▶ _Extracted text_
— start —
Elliot Chapman: Playing Ben Jackson Part II

In Playing Ben Jackson Part I, Elliot Chapman (shown dressed as Sixie at Big Finish Day 7) talked in great depth about approaching the role of Ben Jackson and gave a unique actor’s insight into how Michael Craze originally performed with the First Doctor. In this second part Elliot talks about Ben’s time with the Second Doctor, and Jamie.

Elliot can also be heard in this month’s The Forsaken.

Enjoy!

The Power of the Daleks

Enter Patrick Troughton! But, hang on, it’s not only the Doctor that’s regenerated…

Within an episode, I suddenly realised Mike Craze was using his voice in a very different way. Whether he had relaxed into the role of Ben, or reached a point of making a decision on how to use it differently for telly, the placement has become deeper. His voice has more bass and richness (what actors might call browner tones) emerging, along with a slightly rougher edge. It sits further back in the throat. If we were to attach a psychological explanation, perhaps it’s because this particular time traveller has gained in confidence and experience and is not so ‘green.’

What was fascinating for me was that I now needed to have at least two variations on Ben’s voice, in case some stories for Big Finish were set more towards the beginning or to the end of his and Polly’s run!
— end —
▶ _Information provided_
— start —
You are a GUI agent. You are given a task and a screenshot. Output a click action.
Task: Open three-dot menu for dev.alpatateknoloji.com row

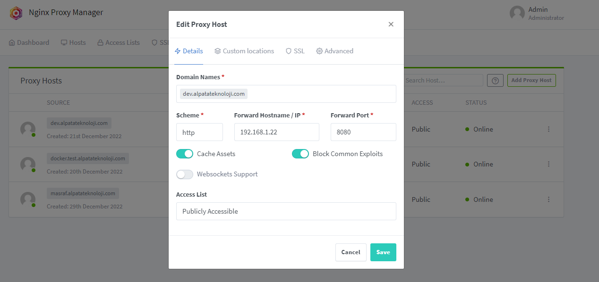[548, 129]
— end —
▶ _Request_
Quote the Ben Jackson article word for word, beginning at the words "Enter Patrick Troughton!" and stopping after "and Polly’s run!". The listing isn't needed for anything here.

▶ _Answer for this exercise_
Enter Patrick Troughton! But, hang on, it’s not only the Doctor that’s regenerated…

Within an episode, I suddenly realised Mike Craze was using his voice in a very different way. Whether he had relaxed into the role of Ben, or reached a point of making a decision on how to use it differently for telly, the placement has become deeper. His voice has more bass and richness (what actors might call browner tones) emerging, along with a slightly rougher edge. It sits further back in the throat. If we were to attach a psychological explanation, perhaps it’s because this particular time traveller has gained in confidence and experience and is not so ‘green.’

What was fascinating for me was that I now needed to have at least two variations on Ben’s voice, in case some stories for Big Finish were set more towards the beginning or to the end of his and Polly’s run!